:: DATA FOR PROCESSING ::
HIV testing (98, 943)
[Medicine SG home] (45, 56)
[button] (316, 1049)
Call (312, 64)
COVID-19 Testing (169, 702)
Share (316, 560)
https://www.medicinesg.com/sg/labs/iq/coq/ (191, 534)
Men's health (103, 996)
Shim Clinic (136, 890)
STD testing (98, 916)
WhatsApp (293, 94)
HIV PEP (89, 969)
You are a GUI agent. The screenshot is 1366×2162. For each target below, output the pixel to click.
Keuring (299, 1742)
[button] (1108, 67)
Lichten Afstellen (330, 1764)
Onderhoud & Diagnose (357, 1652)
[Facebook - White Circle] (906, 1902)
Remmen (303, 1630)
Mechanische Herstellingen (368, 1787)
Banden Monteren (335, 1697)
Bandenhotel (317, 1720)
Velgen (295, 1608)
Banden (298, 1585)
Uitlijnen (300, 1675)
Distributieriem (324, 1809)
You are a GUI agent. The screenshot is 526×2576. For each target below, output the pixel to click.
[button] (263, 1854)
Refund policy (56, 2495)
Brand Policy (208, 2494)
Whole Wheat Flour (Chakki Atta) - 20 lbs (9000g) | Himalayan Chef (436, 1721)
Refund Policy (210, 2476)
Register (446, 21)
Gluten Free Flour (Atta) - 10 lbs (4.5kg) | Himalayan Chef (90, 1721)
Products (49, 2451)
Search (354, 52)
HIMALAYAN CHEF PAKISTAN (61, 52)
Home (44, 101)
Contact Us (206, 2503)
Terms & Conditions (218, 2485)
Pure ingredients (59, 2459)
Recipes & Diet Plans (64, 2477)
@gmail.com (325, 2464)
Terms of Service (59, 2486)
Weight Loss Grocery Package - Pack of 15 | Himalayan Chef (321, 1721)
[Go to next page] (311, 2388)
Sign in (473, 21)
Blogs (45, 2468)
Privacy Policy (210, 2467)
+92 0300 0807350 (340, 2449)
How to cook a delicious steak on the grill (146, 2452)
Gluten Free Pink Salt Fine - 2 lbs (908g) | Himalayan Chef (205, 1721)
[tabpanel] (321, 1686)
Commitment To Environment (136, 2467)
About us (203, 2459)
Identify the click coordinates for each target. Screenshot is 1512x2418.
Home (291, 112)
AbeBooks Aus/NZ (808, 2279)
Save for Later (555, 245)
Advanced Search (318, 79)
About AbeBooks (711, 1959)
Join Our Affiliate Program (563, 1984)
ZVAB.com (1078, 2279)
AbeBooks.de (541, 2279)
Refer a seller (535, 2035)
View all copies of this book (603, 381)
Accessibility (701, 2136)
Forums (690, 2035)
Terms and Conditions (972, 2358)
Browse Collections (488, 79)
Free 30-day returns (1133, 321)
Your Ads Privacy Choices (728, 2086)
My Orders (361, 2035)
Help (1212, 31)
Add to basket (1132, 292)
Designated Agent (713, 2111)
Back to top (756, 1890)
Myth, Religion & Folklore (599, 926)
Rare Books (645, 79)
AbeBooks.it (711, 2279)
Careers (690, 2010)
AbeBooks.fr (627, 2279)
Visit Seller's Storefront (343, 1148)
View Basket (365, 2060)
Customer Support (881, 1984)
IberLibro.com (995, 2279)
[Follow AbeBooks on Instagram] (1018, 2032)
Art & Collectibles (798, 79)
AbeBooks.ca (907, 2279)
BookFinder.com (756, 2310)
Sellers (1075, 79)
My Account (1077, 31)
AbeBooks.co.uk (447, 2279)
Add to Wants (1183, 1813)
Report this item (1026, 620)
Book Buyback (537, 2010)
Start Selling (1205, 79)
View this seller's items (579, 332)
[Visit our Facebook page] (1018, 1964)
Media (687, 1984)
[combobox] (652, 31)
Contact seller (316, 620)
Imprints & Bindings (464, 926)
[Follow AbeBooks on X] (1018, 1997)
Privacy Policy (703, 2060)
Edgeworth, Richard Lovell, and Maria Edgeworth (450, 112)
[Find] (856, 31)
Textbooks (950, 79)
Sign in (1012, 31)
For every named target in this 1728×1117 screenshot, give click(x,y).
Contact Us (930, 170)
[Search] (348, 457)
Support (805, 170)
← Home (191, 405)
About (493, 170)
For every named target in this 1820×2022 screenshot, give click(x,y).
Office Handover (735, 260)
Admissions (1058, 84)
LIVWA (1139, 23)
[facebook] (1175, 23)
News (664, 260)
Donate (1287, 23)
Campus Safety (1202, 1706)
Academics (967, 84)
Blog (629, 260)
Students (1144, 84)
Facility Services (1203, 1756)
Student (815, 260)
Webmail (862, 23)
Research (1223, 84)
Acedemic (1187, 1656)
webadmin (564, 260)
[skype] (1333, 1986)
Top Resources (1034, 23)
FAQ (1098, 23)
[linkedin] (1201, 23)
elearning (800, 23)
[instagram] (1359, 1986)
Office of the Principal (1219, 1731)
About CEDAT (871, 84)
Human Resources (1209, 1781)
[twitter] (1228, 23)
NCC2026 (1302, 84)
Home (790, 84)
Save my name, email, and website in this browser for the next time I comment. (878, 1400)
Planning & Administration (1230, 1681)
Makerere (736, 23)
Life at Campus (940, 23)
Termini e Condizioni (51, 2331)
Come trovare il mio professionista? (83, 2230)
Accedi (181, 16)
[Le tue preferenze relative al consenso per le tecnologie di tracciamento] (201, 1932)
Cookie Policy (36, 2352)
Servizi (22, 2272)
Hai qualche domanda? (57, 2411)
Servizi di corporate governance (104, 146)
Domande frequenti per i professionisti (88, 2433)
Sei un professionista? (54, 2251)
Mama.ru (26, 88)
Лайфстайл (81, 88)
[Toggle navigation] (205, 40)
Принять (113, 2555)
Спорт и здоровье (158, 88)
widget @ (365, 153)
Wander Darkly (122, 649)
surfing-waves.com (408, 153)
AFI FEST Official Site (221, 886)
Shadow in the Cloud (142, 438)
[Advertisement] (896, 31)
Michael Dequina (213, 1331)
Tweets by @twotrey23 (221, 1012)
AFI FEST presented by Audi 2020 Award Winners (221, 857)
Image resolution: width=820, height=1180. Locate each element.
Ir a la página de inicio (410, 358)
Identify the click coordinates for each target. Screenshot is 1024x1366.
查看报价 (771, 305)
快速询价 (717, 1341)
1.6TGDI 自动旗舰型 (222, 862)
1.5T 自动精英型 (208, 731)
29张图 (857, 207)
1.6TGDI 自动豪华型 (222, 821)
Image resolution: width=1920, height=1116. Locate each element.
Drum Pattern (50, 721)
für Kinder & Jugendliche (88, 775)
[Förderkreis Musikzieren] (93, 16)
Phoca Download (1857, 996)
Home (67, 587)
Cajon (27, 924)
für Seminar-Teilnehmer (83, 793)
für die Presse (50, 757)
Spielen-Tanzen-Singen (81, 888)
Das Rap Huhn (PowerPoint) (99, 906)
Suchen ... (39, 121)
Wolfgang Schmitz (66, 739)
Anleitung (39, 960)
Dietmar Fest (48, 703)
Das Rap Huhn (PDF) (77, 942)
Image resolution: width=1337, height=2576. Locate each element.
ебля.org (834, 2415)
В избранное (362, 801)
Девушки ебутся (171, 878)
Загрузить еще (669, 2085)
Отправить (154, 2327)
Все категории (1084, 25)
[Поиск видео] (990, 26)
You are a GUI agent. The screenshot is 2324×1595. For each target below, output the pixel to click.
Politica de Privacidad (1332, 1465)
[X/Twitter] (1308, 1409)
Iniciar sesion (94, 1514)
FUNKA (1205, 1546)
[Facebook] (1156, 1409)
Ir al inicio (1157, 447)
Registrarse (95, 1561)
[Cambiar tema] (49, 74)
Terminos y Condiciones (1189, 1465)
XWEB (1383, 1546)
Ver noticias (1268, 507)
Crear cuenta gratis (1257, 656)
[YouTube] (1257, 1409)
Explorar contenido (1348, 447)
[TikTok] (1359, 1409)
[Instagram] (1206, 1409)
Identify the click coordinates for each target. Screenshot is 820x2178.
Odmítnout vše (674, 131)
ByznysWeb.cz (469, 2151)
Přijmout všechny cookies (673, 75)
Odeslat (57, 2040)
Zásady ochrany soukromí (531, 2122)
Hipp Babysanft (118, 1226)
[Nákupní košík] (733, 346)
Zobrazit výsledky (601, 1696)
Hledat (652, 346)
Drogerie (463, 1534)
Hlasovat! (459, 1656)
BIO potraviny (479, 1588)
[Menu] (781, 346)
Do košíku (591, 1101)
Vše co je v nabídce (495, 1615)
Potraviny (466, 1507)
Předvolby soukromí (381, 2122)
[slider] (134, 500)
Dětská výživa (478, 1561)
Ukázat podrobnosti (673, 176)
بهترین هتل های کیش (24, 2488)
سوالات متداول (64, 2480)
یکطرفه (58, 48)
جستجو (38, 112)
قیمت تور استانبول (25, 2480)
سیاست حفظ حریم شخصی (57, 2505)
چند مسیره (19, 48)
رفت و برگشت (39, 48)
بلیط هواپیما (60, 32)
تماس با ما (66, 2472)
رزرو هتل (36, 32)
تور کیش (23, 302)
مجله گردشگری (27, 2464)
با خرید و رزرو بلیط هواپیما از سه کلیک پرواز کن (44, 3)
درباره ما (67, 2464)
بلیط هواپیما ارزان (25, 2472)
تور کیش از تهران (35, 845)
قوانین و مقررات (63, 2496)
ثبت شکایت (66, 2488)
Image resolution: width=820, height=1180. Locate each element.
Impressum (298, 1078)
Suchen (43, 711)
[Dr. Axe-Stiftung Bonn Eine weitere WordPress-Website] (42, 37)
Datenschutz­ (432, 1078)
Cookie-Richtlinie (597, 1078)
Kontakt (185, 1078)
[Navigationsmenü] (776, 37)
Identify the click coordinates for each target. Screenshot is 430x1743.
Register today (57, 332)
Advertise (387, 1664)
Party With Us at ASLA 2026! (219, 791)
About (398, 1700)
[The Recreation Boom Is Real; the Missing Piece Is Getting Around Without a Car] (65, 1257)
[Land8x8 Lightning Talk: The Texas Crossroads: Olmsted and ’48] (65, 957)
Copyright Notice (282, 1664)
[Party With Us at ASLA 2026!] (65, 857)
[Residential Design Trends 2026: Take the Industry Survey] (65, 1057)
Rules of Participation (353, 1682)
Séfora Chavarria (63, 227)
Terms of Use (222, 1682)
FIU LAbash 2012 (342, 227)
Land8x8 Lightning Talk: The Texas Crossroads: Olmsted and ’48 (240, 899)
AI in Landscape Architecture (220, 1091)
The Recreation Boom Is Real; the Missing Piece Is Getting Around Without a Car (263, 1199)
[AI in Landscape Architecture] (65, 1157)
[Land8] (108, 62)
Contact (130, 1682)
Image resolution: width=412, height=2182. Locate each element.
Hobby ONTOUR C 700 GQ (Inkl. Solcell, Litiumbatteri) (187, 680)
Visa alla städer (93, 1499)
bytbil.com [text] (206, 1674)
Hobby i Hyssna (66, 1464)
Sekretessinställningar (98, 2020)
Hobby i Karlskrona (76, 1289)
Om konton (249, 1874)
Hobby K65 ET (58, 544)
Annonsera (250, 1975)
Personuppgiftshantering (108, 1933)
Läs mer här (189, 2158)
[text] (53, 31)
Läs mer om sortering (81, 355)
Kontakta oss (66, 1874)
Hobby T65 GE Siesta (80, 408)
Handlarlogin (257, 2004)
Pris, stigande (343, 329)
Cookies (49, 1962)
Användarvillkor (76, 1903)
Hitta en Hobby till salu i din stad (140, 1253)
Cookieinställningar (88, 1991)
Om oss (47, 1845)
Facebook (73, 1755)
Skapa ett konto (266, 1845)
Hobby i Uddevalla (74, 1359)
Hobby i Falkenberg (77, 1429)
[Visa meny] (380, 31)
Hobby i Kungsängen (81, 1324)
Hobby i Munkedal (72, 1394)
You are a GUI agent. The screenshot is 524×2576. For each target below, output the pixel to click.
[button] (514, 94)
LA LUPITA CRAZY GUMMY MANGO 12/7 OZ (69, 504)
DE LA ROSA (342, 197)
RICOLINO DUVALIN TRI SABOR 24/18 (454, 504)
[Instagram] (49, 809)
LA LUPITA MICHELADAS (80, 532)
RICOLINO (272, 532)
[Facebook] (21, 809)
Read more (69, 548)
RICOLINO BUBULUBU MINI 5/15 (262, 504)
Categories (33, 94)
:::
PROBLEM:
Where the word "Texas" shows up in a line of the records above, count that line; then give the count by itself.

EXERCISE RESPONSE:
2